If it was in any other code, I would support Scotland. In the Rugby League World Cup (in October, in Australia) Scotland will be playing Fiji on the coast here, so I’ll be following Scotland then. But in football I follow the Socceroos – Scotland are rubbish anyway.
You’ve been in Australia for more than 20 years. Do you use words like “bottle-o” and “pash”?
Not at all. Don’t use “fair dinkum” and don’t use any slang words. I never have. And I don’t call people “mate”, I call them “pal”. I’ve never actually picked up any Aussie sayings. I will do it to take the piss though.
Looking back on your playing career, what do you remember of your time at Kilmarnock, in Scotland?
I signed for them when I was 20 or 21. I was married with a son and another on the way. It was like a dream come true to sign a semi-professional contract… I have nothing but fond memories. When I go back, I get a really good reception. I wasn’t a great player, but I playedwith a lot of heart and people appreciated it. The A-League gets exposure there and people follow what happens here.
Are you more famous now than when you played there?
Definitely. I get more write-ups in the Scottish papers now than I ever got as a player.
You’ve got Rangers legend Ian Ferguson working with you at Mariners. How does that partnership work so well?
He was a very aggressive player and we’re probably a good guy-bad guy combination. He’s the ultimate winner and I’m the calm, collected one. So it works very well together.
You’ve been Coach of the Year twice and reached the Grand Final twice. Are those your highest achievements?
We’ve won a Minor Premiership too. Being Scottish, winning the league is what counts. It sounds funny, but the second year coaching Northern Spirit… the players weren’t getting paid, people were getting kicked out of their houses, cars were being repossessed… To keep that team together and just miss out on the finals, by a point, was probably the most satisfying achievement.

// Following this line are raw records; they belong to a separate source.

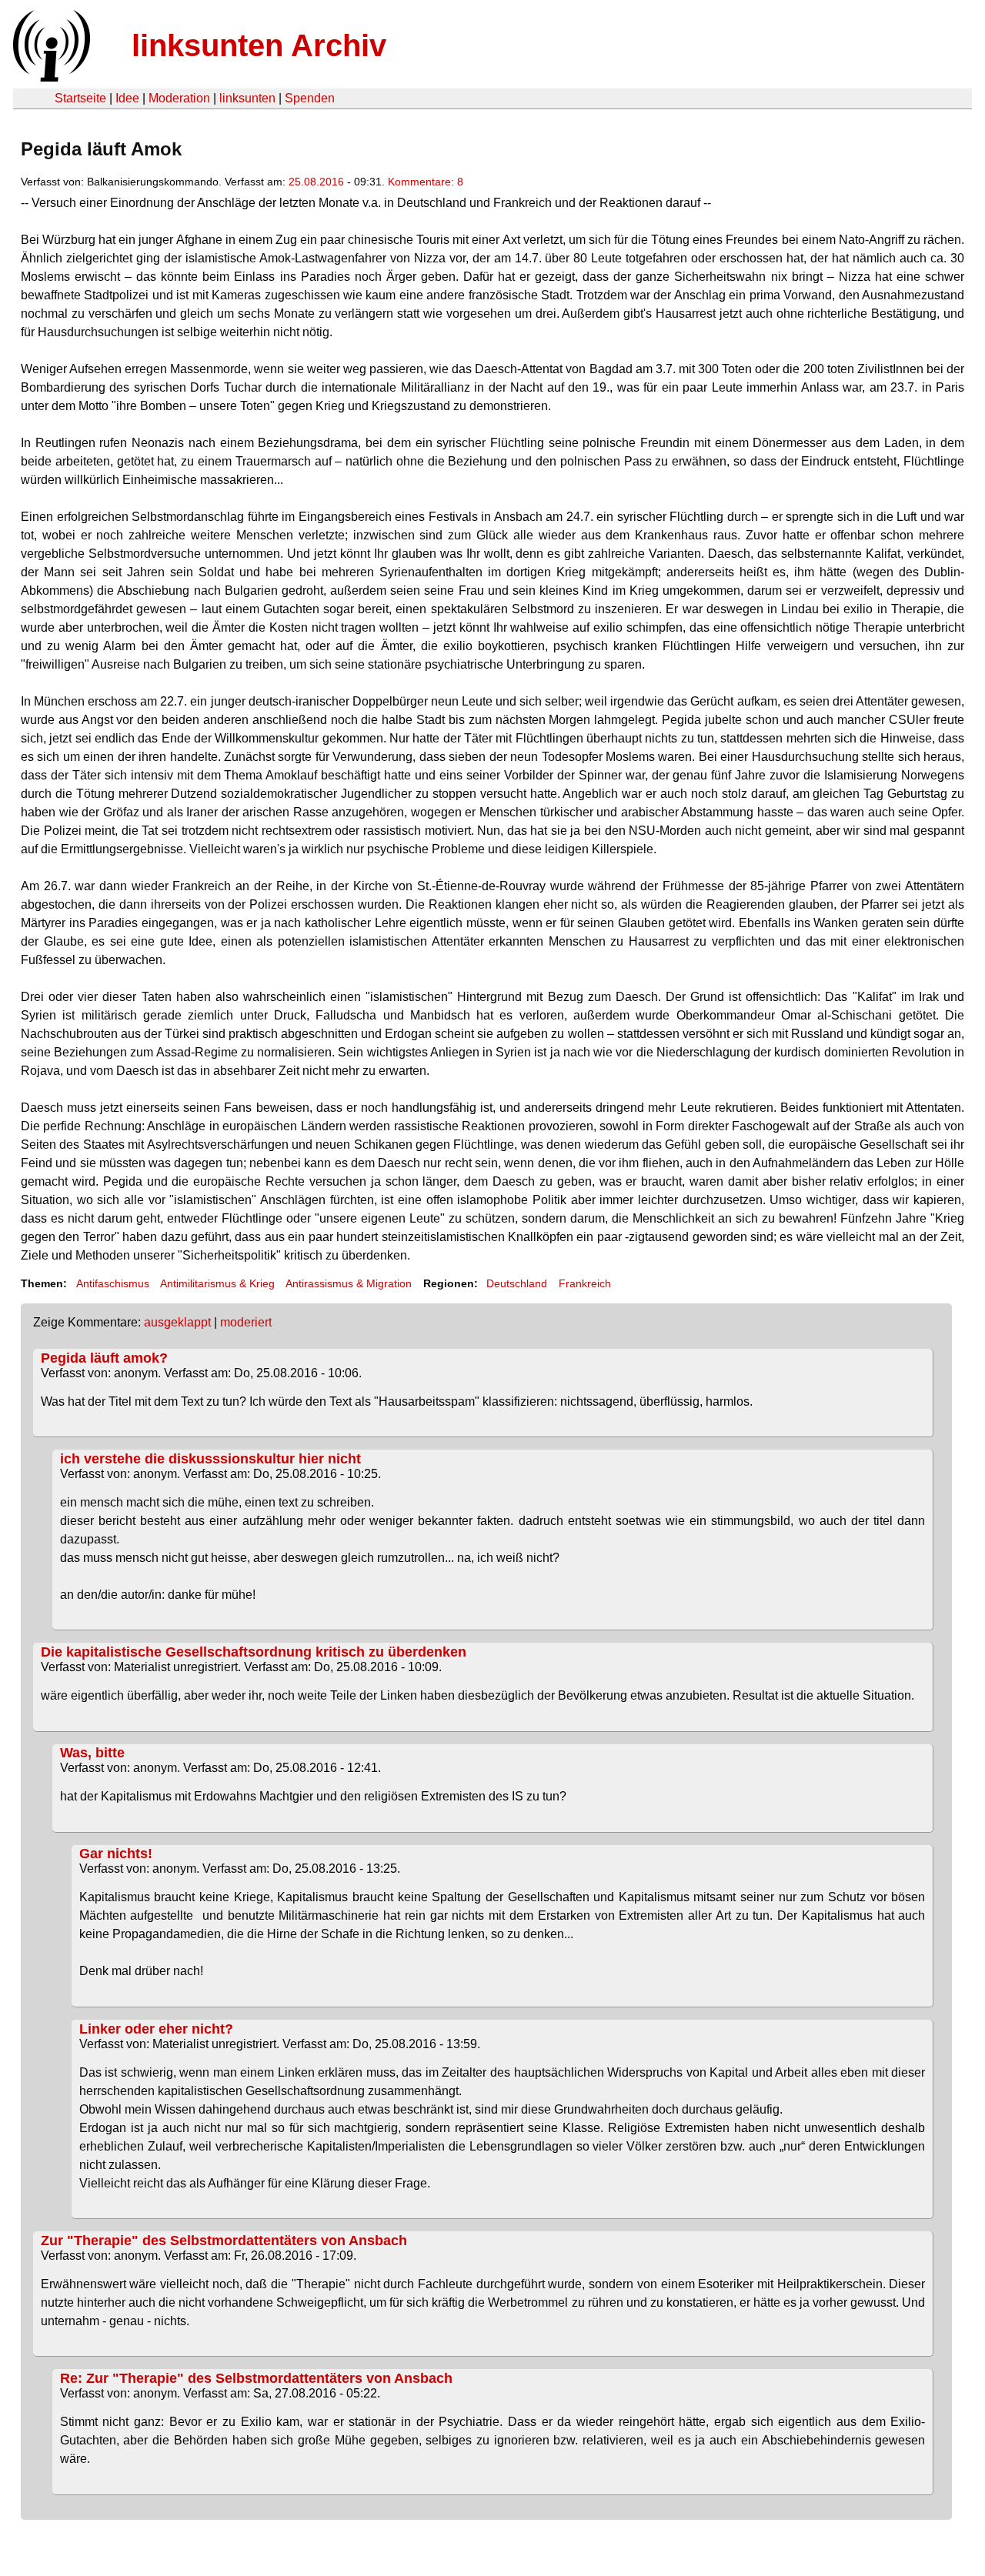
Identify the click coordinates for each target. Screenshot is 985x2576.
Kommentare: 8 (425, 181)
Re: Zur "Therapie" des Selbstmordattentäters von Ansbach (256, 2378)
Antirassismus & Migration (348, 1283)
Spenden (310, 98)
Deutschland (516, 1283)
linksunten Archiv (259, 45)
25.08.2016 (316, 181)
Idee (127, 98)
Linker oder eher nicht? (156, 2029)
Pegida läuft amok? (104, 1358)
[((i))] (50, 77)
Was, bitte (92, 1752)
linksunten (247, 98)
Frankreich (585, 1283)
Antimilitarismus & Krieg (217, 1283)
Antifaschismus (112, 1283)
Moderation (179, 98)
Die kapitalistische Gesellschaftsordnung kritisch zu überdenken (253, 1652)
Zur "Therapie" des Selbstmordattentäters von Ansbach (224, 2240)
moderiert (246, 1322)
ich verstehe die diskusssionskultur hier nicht (210, 1459)
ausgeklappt (177, 1322)
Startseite (80, 98)
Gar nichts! (115, 1853)
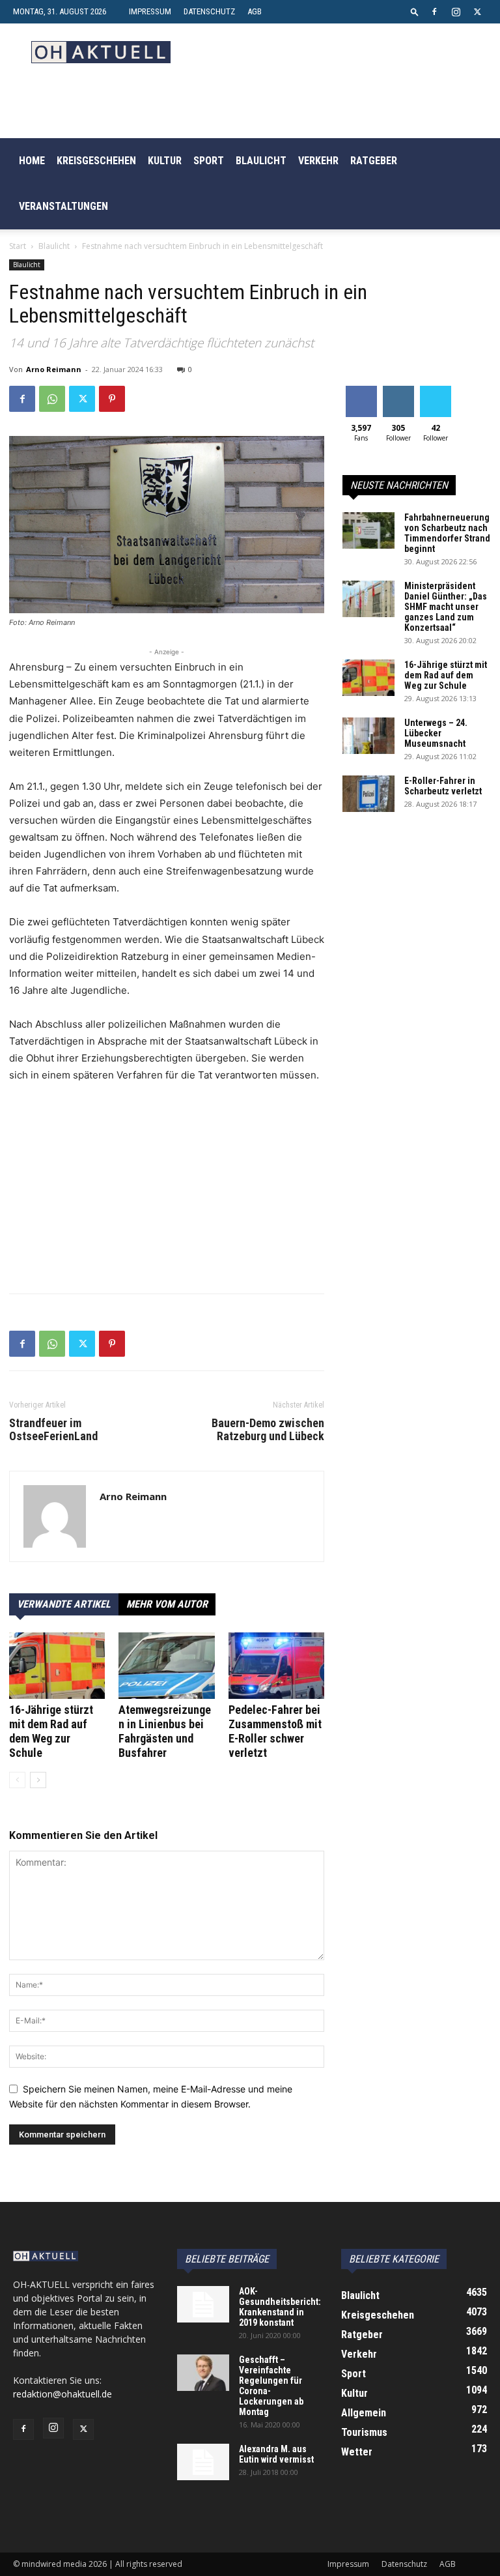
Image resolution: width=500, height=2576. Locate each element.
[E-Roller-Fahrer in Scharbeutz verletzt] (368, 793)
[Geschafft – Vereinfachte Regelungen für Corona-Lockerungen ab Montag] (203, 2372)
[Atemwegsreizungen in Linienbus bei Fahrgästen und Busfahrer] (166, 1665)
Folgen (398, 391)
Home (32, 160)
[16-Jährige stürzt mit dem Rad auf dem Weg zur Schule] (57, 1665)
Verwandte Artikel (64, 1604)
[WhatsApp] (52, 399)
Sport (208, 160)
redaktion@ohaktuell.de (62, 2394)
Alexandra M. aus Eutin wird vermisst (276, 2454)
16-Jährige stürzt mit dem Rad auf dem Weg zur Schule (51, 1731)
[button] (414, 11)
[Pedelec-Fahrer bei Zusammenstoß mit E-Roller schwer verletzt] (276, 1665)
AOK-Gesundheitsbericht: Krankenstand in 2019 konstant (280, 2307)
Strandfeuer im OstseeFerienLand (53, 1430)
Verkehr (318, 160)
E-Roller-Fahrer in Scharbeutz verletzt (443, 785)
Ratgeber (373, 160)
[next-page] (38, 1780)
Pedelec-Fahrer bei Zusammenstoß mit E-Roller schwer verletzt (275, 1731)
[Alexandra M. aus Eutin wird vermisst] (203, 2462)
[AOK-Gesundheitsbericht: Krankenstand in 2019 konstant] (203, 2304)
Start (17, 246)
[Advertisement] (166, 1192)
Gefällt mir (361, 395)
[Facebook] (434, 11)
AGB (254, 11)
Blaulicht (261, 160)
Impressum (150, 11)
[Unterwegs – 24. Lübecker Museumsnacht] (368, 735)
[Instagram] (455, 11)
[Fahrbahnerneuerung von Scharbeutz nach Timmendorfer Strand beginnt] (368, 530)
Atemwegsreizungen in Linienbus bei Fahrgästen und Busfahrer (164, 1731)
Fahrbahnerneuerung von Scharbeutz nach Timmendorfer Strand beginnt (447, 533)
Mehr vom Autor (167, 1604)
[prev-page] (17, 1780)
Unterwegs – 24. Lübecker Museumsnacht (435, 733)
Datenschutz (209, 11)
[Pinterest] (112, 399)
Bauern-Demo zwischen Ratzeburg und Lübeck (268, 1430)
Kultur (165, 160)
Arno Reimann (53, 369)
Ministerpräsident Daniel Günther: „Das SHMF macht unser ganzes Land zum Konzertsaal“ (445, 607)
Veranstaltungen (63, 206)
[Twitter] (477, 11)
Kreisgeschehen (96, 160)
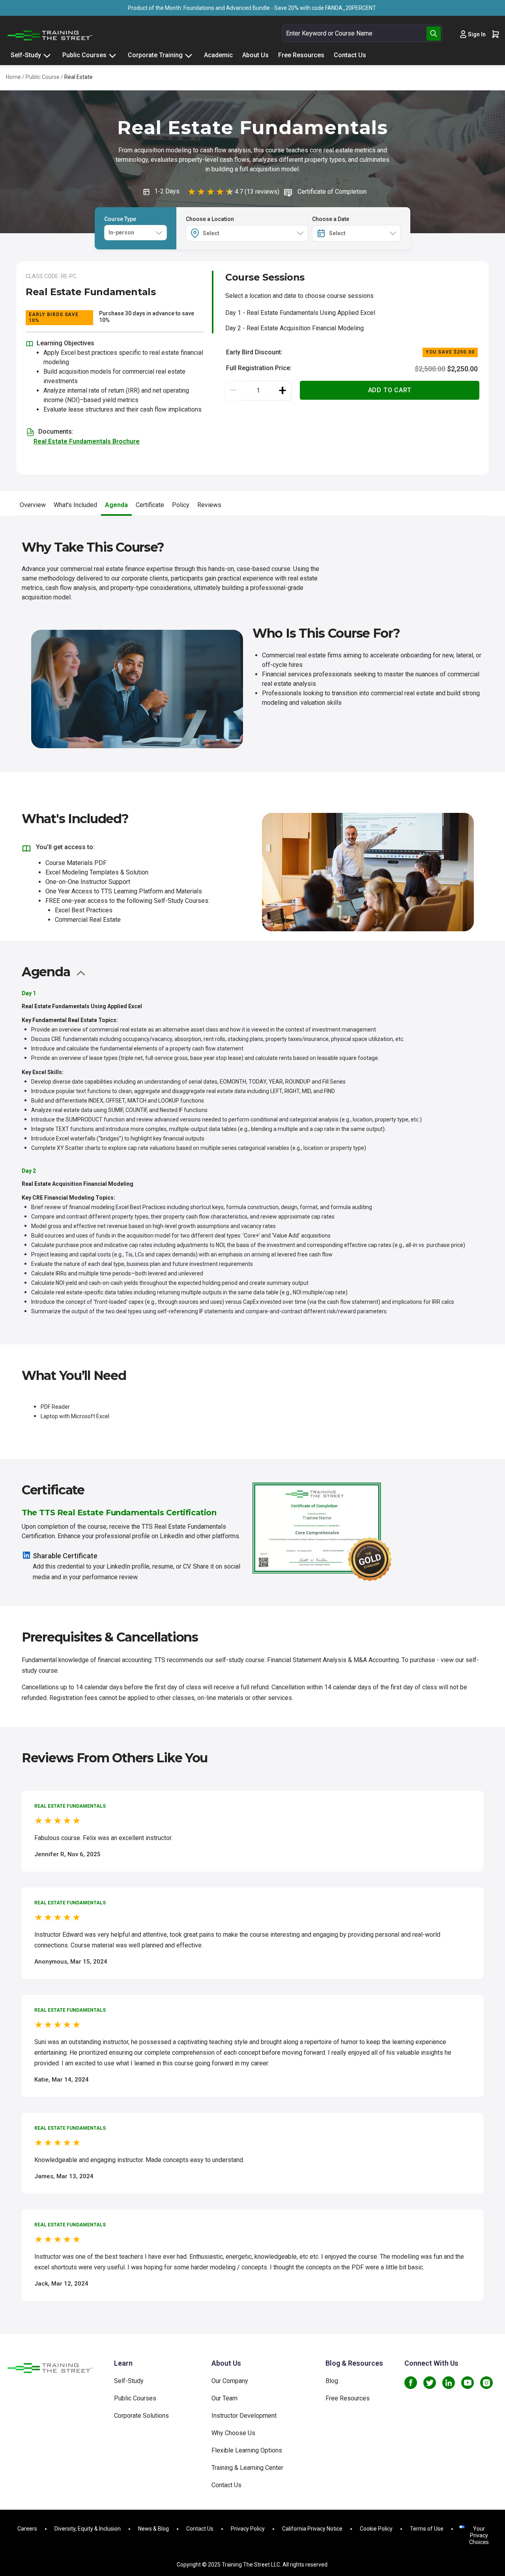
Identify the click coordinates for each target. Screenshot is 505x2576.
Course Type (120, 219)
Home (13, 77)
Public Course (43, 77)
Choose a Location (210, 219)
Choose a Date (330, 219)
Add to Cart (389, 390)
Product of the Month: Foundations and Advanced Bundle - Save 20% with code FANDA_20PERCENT (252, 8)
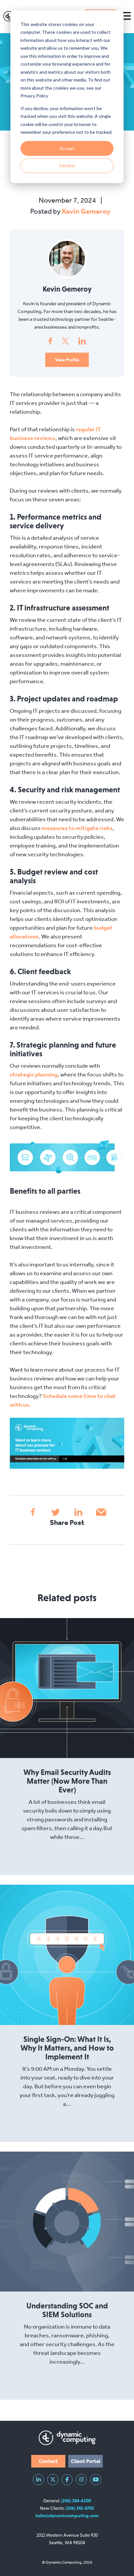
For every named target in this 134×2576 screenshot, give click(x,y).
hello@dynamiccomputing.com (67, 2515)
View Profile (67, 359)
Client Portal (85, 2461)
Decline (67, 165)
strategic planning (34, 1074)
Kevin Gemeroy (86, 211)
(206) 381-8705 (79, 2508)
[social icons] (38, 2479)
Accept (67, 148)
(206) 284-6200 (76, 2500)
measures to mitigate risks (77, 828)
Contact (48, 2461)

Our readers will be used to the Scottish and English Premier Leagues. How does the A-League compare?
I think the top few A-League clubs could hold their own in the Scottish Premier and we reckon we could hold our own in the Championship. But what British people have to realise is, it’s totally different playing here. Players such as Brian Deane have really struggled with the heat and the travelling. It takes 10 hours to go to Perth, from the time we leave Gosford. Some games, it’s 32, 33 degrees.
How well will the Mariners do this year?
We think the depth of the squad is better. We think we can get to the Grand Final again. We’re a workman-like team. We work hard for each other and don’t have the big superstars. We’re very confident that we will be very competitive.
Your rivalry with Newcastle is only three years old. How does it compare to other derbies?
We take a great support up there, but the Newcastle fans never came down. Last season I baited them: “We’ve got a derby on the field, but not off it,” I said, “the Newcastle fans come down in a minibus.” The next game there were thousands of them. Since then, the atmosphere’s great. It’s definitely a derby now.
Would you ever go back to the UK?
I’m settled in Australia for good, as an Aussie. But I would look into an opportunity to go back and coach. You always wonder about the next stage; how would you do?
Thanks for your time Lawrie – and good luck for the season.